*** SELECTED EXTRACT Section Begins ***
Skip to content

RyanWei/TPC-DS-GPDB

 
 

Repository files navigation

Decision Support Benchmark for HashData database.

This tool is based on the benchmark tool pivotal TPC-DS. This repo contains automation of running the DS benchmark on an existing Hashdata cluster.

Context

Supported TPC-DS Versions

TPC has published the following TPC-DS standards over time:

TPC-DS Benchmark Version Published Date Standard Specification
3.2.0 (latest) 2021/06/15 http://www.tpc.org/tpc_documents_current_versions/pdf/tpc-ds_v3.2.0.pdf
2.1.0 2015/11/12 http://www.tpc.org/tpc_documents_current_versions/pdf/tpc-ds_v2.1.0.pdf
1.3.1 (earliest) 2015/02/19 http://www.tpc.org/tpc_documents_current_versions/pdf/tpc-ds_v1.3.1.pdf

As of version 1.2 of this tool TPC-DS 3.2.0 is used.

Setup

Prerequisites

  1. A running HashData Database with gpadmin access
  2. gpadmin database is created
  3. root access on the master node mdw for installing dependencies
  4. ssh connections between mdw and the segment nodes sdw1..n

All the following examples are using standard host name convention of HashData using mdw for master node, and sdw1..n for the segment nodes.

TPC-DS Tools Dependencies

Install the dependencies on mdw for compiling the dsdgen (data generation) and dsqgen (query generation).

ssh root@mdw
yum -y install gcc make byacc

The original source code is from http://tpc.org/tpc_documents_current_versions/current_specifications5.asp.

Download and Install

Visit the repo at https://github.com/RyanWei/TPC-DS-HashData/releases/and download the tarball to the mdw node. You can always use the latest version.

ssh gpadmin@mdw
curl -LO https://github.com/RyanWei/TPC-DS-HashData/archive/refs/tags/v1.1.tar.gz
tar xzf v1.1.tar.gz
mv TPC-DS-HashData-1.1 TPC-DS-HashData

Put the folder under /home/gpadmin/ and change owner to gpadmin.
*** SELECTED EXTRACT Section Ends ***
*** SUPPLIED DATA Section Begins ***
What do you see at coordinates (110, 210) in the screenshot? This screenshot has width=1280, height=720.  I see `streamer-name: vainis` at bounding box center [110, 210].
*** SUPPLIED DATA Section Ends ***
• GOAL OF THE EXERCISE: Render this sentence from the TPC-DS benchmark page in Spanish: "This repo contains automation of running the DS benchmark on an existing Hashdata cluster."

• ANSWER TO THIS TASK: Este repositorio contiene la automatización de la ejecución del benchmark DS en un clúster de Hashdata existente.